Quoting
As shown in the previous chapter, the syntax of tourniquet is
quite simple: a function is defined by its name, followed by :=
, followed by
a sequence of functions (the functions being separated by
whitespace), and finally
ended with a semicolon (;
).
But there is an additional bit of the syntax that we must address: quoting. The
only way in which round
brackets/parentheses ((
,
)
) are used in tourniquet is for quotation. Wrapping a sequence of zero or
more functions inside of parentheses results in the sequence itself being
pushed onto the top of the stack. This effectively creates an anonymous
function, and then pushes it
onto the stack.
Quoting is important for some purposes. For example, there is a built-in
function called if
that serves the same purpose as “if” statements in other
languages — that is, it allows for conditional execution. Say that we
wanted to define a function similar to add_one
(defined in the previous
chapter), but have it only add one when the other summand is
odd. That way, the resulting integer is always even. We could do that like so:
make_even := dup 2 % 0 = () (1 +) if;
And we could visualise the application of this function like so, assuming that we start with 3 on top of the stack:
┄┄┄┲━━━┓
… ┃ 3 ┃
┄┄┄┺━━━┛
↓ dup
┄┄┄┲━━━┳━━━┓
… ┃ 3 ┃ 3 ┃
┄┄┄┺━━━┻━━━┛
↓ 2
┄┄┄┲━━━┳━━━┳━━━┓
… ┃ 3 ┃ 3 ┃ 2 ┃
┄┄┄┺━━━┻━━━┻━━━┛
↓ %
┄┄┄┲━━━┳━━━┓
… ┃ 3 ┃ 1 ┃
┄┄┄┺━━━┻━━━┛
↓ 0
┄┄┄┲━━━┳━━━┳━━━┓
… ┃ 3 ┃ 1 ┃ 0 ┃
┄┄┄┺━━━┻━━━┻━━━┛
↓ =
┄┄┄┲━━━┳━━━━━━━┓
… ┃ 3 ┃ false ┃
┄┄┄┺━━━┻━━━━━━━┛
↓ ()
┄┄┄┲━━━┳━━━━━━━┳━━━━┓
… ┃ 3 ┃ false ┃ () ┃
┄┄┄┺━━━┻━━━━━━━┻━━━━┛
↓ (1 +)
┄┄┄┲━━━┳━━━━━━━┳━━━━┳━━━━━━━┓
… ┃ 3 ┃ false ┃ () ┃ (1 +) ┃
┄┄┄┺━━━┻━━━━━━━┻━━━━┻━━━━━━━┛
↓ if
┄┄┄┲━━━┓
… ┃ 4 ┃
┄┄┄┺━━━┛
dup
is a built-in function that duplicates the value that’s on top of the
stack. %
is a built-in function that performs the modulo
operation, using the same
nomenclature as other languages like C, Python,
Rust, etc.
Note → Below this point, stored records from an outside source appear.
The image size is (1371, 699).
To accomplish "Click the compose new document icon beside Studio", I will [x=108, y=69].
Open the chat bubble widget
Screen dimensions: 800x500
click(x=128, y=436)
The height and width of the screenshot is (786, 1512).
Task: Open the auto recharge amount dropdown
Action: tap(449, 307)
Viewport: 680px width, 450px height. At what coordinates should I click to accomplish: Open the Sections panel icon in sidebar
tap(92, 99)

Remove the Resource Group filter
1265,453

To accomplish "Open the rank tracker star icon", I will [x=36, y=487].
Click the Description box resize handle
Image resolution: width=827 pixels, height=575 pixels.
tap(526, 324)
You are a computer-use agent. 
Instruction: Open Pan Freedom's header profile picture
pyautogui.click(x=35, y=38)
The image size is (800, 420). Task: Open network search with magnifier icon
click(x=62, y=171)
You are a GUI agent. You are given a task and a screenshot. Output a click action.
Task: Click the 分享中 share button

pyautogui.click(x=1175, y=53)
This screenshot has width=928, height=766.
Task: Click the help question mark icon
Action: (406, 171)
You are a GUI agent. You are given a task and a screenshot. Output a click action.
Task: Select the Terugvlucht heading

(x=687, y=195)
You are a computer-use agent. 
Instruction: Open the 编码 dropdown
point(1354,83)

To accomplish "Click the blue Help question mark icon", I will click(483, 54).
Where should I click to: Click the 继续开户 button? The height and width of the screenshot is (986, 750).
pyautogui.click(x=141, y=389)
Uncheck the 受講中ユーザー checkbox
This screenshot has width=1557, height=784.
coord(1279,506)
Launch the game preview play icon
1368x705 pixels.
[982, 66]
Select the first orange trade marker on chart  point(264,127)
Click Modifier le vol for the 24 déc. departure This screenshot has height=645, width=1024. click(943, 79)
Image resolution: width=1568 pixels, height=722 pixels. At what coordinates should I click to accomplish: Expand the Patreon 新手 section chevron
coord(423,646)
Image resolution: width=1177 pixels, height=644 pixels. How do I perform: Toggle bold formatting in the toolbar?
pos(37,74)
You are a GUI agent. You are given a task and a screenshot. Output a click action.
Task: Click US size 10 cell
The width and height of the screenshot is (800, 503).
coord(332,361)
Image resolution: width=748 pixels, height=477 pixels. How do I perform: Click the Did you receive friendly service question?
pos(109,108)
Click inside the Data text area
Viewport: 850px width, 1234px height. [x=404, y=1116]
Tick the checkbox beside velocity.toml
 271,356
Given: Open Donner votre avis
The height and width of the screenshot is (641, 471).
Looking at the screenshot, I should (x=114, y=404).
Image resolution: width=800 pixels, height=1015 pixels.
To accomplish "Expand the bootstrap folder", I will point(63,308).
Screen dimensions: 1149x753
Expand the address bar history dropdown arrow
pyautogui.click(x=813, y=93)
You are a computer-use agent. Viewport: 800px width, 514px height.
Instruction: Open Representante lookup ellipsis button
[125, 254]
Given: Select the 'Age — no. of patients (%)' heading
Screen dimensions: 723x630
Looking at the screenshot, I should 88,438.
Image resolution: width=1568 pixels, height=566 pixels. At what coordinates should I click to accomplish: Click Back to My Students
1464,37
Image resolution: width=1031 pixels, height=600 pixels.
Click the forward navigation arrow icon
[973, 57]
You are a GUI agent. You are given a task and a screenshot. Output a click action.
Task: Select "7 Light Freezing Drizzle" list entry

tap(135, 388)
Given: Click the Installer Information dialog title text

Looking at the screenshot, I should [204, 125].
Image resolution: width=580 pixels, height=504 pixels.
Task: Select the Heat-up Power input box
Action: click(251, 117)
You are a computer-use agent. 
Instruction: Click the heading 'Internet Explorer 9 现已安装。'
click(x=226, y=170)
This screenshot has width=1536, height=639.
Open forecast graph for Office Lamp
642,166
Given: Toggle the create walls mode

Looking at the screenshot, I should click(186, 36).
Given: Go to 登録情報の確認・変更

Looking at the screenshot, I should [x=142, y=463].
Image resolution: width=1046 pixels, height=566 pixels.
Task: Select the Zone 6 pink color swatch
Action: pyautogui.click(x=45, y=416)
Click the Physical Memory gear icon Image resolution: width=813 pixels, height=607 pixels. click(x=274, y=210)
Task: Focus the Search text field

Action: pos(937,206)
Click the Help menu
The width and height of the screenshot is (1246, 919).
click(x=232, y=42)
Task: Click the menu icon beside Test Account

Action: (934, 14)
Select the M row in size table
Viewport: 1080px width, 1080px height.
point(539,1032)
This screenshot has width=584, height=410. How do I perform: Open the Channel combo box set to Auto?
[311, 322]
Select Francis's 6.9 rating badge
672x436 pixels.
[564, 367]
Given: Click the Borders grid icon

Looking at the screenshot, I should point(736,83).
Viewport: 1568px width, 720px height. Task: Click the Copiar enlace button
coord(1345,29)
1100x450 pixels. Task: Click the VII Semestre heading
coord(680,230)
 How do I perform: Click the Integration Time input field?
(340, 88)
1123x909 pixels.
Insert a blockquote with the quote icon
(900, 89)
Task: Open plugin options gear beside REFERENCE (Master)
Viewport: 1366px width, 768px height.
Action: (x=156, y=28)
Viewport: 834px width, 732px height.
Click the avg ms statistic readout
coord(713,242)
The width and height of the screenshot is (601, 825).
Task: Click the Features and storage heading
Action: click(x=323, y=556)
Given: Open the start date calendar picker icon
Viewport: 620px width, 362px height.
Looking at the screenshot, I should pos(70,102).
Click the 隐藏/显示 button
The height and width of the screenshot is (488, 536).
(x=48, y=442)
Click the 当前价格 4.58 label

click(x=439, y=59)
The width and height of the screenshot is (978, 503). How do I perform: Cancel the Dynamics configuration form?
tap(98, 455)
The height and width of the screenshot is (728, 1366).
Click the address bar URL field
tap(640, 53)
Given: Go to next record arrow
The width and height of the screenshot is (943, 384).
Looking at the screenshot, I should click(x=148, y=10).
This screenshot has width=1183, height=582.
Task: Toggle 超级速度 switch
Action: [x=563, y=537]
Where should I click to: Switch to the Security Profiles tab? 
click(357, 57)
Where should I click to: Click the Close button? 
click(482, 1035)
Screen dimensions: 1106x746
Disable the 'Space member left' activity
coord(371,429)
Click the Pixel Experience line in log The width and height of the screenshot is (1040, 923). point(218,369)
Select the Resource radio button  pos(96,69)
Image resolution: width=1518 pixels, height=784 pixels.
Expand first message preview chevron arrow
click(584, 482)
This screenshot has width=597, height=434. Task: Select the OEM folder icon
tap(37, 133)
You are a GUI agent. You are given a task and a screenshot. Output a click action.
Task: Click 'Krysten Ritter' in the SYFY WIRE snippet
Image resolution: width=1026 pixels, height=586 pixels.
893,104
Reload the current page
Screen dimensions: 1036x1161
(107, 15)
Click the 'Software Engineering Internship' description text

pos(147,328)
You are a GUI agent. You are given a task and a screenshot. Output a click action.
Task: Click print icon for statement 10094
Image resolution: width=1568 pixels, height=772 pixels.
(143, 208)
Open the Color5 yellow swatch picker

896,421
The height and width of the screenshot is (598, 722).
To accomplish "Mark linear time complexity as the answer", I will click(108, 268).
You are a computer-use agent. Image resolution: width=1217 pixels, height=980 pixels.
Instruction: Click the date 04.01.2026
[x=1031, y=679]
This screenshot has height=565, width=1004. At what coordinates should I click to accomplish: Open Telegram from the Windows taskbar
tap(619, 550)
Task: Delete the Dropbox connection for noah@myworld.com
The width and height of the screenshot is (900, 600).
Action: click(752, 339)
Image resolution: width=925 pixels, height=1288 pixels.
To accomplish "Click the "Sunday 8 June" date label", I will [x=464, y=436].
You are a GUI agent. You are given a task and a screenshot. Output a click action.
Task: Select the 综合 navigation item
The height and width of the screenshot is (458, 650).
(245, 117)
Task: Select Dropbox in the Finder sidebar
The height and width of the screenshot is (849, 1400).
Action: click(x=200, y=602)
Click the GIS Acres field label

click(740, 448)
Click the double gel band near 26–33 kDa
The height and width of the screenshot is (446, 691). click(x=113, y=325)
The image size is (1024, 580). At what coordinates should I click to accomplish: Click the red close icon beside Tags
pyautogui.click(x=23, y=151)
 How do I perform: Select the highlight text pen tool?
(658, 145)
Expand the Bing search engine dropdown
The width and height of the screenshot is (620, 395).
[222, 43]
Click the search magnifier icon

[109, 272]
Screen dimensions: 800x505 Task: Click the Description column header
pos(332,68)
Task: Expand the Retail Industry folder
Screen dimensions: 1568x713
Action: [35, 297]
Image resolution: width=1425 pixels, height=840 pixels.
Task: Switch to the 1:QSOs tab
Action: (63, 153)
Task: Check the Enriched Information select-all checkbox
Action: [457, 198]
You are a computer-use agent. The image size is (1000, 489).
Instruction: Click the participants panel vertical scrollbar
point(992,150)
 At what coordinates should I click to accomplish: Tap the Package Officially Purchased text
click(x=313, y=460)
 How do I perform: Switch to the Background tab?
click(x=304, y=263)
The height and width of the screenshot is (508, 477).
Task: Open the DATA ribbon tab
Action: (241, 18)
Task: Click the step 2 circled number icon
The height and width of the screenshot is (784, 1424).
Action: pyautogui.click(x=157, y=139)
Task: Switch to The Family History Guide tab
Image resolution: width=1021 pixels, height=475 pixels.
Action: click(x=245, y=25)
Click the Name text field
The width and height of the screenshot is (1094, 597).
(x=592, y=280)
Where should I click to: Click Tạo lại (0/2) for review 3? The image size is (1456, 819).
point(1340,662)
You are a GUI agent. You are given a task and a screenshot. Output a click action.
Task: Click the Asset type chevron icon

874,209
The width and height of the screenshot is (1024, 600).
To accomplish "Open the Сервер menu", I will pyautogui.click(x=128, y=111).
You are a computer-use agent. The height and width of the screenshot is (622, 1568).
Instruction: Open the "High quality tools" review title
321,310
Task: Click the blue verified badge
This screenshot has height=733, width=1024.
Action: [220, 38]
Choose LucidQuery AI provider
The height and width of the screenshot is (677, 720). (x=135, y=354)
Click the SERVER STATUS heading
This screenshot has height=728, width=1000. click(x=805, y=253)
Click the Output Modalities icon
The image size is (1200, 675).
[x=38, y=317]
And, as mentioned before, sequences of
functions can possibly be empty (i.e. length of zero), so ()
represents a
quotation of the identity
function (the function that
does nothing to the stack).
Finally, the built-in function if
consumes the top three values on the stack.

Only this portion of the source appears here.